Знаменателен также евангельский рассказ о превращении Иисусом воды в вино в Кане Галилейской (не есть ли это город Канны в Галлии — Франции?). Для авторов–евангелистов это все еще чудо, хотя они, по– видимому, не отдавали себе отчета об истинных истоках этого рассказа. Во всяком случае, в нем Иисус непосредственно характеризуется как производитель вина.
Все это давно отмечали, не делая, понятно, выводов, исследователи Библии: «Еще Дюпюи вскрыл в данном евангельском рассказе следы и намеки на культ и мифологию греческого спасителя, Бога вина, по преимуществу, Диониса–Вакха. К этому взгляду примкнул Робертсон, затем Немоевский, а в последнее время также французский ученый Сэнтив, приведший в одной их своих работ массу христианских и языческих аналогий» ([97], стр. 258).

# # #

:: Что сделать ::
1 – Отберите из записей все строки, где встречается слово «screenshot», с учетом регистра букв.
2 – Напишите продолжение текста о чуде в Кане Галилейской, начиная после его последнего предложения.
Текст о чуде в Кане Галилейской и записи — два самостоятельных материала, не связанных между собой.

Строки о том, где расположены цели

# # #

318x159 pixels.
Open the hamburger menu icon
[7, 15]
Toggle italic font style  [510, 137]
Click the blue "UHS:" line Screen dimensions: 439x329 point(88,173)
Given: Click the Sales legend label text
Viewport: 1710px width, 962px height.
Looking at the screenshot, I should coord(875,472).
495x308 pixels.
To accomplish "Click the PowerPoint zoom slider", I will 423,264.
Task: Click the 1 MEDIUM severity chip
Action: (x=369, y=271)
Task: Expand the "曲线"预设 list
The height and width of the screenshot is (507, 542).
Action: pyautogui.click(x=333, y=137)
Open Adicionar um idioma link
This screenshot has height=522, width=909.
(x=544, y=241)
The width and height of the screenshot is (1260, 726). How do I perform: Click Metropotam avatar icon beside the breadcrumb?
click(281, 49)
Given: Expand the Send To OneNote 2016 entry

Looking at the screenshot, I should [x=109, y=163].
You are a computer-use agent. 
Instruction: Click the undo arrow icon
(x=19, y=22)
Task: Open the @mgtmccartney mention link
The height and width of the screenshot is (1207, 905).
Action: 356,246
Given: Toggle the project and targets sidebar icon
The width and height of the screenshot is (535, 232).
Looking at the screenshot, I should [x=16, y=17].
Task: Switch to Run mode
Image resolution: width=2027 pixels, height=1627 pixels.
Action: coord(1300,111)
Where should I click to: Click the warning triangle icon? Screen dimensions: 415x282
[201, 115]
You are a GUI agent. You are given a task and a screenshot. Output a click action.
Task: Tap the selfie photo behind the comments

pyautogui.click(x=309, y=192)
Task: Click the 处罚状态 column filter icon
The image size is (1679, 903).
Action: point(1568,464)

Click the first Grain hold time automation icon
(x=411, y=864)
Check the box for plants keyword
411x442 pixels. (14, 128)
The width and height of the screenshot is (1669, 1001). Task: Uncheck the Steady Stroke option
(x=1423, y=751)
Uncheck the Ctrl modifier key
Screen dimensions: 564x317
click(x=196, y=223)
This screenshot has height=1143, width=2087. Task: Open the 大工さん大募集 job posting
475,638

# # #

:: Письменные ответы ::
1 –
Looking at the screenshot, I should coord(875,472).
The height and width of the screenshot is (507, 542).
This screenshot has height=522, width=909.
The width and height of the screenshot is (1260, 726). How do I perform: Click Metropotam avatar icon beside the breadcrumb?
Looking at the screenshot, I should [x=109, y=163].
The height and width of the screenshot is (1207, 905).
The width and height of the screenshot is (535, 232).
Looking at the screenshot, I should [x=16, y=17].
You are a GUI agent. You are given a task and a screenshot. Output a click action.
The width and height of the screenshot is (1669, 1001). Task: Uncheck the Steady Stroke option
This screenshot has height=1143, width=2087. Task: Open the 大工さん大募集 job posting

2 –
В 1873 году был найден и через 10 лет опубликован так называемый «Дидах», или «Учение двенадцати апостолов». В этом будто бы первоначально дохристианском (!) сочинении прямо говорится, что виноград стал известен через Иисуса: «Благодарим тебя, отец наш, за святой виноград Давида, отрока твоего, который (виноград) ты явил нам чрез Иисуса, отрока твоего» (см. [90], стр. 38—39). Это прямое отождествление Иисуса с Дионисом настолько шокировало Робертсона, что он не нашел ничего лучшего как заявить, (см. [90], стр. 39) что здесь явно имеется в виду не Иисус евангелий. Почему? Только потому, что Робертсон «знает», что культ Диониса зародился в другое время и в другой этносоциальной среде, чем культ Иисуса.
Согласно гипотезе Морозова, винопитие было первоначально сакральным актом и как таковое совершалось только в храмах, которые, таким образом, держали нечто вроде винной монополии.
С этим полностью согласуется тот факт, что позже в VIII—X веках монастыри имели монополию на изготовление и продажу вина. «Множество монастырей пользовались правом монопольной продажи соли и вина. У Санкт–Галлена не хватало места, где держать вино, и целые бочки его лежали во дворе обители под открытым небом…» ([53], стр. 55). «Слова «монастырь» и «кабачок» зачастую произносились единым духом; как приятно в дождливый день «пображничать у попа», а вино святого причастия… пользовалось особой славой» ([107], стр. 334).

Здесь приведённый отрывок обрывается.